Christmas 2008 ~

A Boxing Day derby at Hillsborough in 1979 attracted a record crowd for a third-level match, with 49,309 seeing a 4-0 win for the home side. The city will stage another derby on December 26 this year, but doesn't involve Wednesday and United. The game will be in the Unibond League Division One (South), between Stocksbridge Park Steels and Sheffield FC. The two sides also met on the same day last year. Higher up the football pyramid, however, such festive season fixtures are rare these days. This year, for example, Wigan play Newcastle while Blackburn visit Sunderland; Reading host Cardiff; Huddersfield go to Carlisle and Chesterfield play Luton.
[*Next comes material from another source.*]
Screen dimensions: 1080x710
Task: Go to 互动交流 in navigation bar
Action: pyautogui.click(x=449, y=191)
Each summer the 14-person League Fixtures Working Party is tasked with compiling the schedule of every Premier League and Football League club. Their resulting lists, released in June, consider many factors, such as the need to keep same-city clubs apart each weekend. The process begins with the programming of certain factors into the computer used to generate the fixtures. Neighbouring clubs are firstly paired off so that one is away while the other is home. These pairings can be matched to specific club requests – Southend, for example, ask to go opposite West Ham in order to benefit from higher gates when there is no match at Upton Park. Next are high-priority police requirements that limit the number of games one force has to manage on a given day, followed by logistics, such as shared stewards – a peculiarity affecting Colchester and Ipswich – and all other club requirements, including requests to open the season at home if they had been away for the past few years.
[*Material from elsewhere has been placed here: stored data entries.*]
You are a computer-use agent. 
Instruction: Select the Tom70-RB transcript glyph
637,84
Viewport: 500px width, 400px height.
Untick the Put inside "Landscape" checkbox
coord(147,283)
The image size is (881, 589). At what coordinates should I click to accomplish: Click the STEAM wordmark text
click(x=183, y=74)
The results of this complex procedure will never satisfy everyone, something that members of the Working Party David Cookson and Glenn Thompson accepted when speaking back in June – “The fixture list is a compromise solution, it is the best you can make while being as fair as possible to all concerned” – which seems fair especially considering the long hours dedicated to the task. Curiously though, they added: “Boxing Day games… are hand-picked to ensure that travel is minimised, with no clubs having more than a two and a half hours journey.”

Clearly the practice is not rigid if certain fixtures can be chosen before the random generation even begins. Various reasons might be offered for why derbies are not pre-picked at this stage. Firstly and undeniably, there is the impossibility of scheduling games to suit everyone. If a Sunderland v Newcastle derby were picked, Middlesbrough would still need an opponent. There is a lack of public transport at Christmas but that only means that fans intending to travel to a Boxing Day match will be even more inconvenienced. There is a fear of crowd trouble that might generate prohibitive policing bills. Yet several of this year's games, such Stoke v Man Utd and Leeds v Leicester, could attract violence anyway.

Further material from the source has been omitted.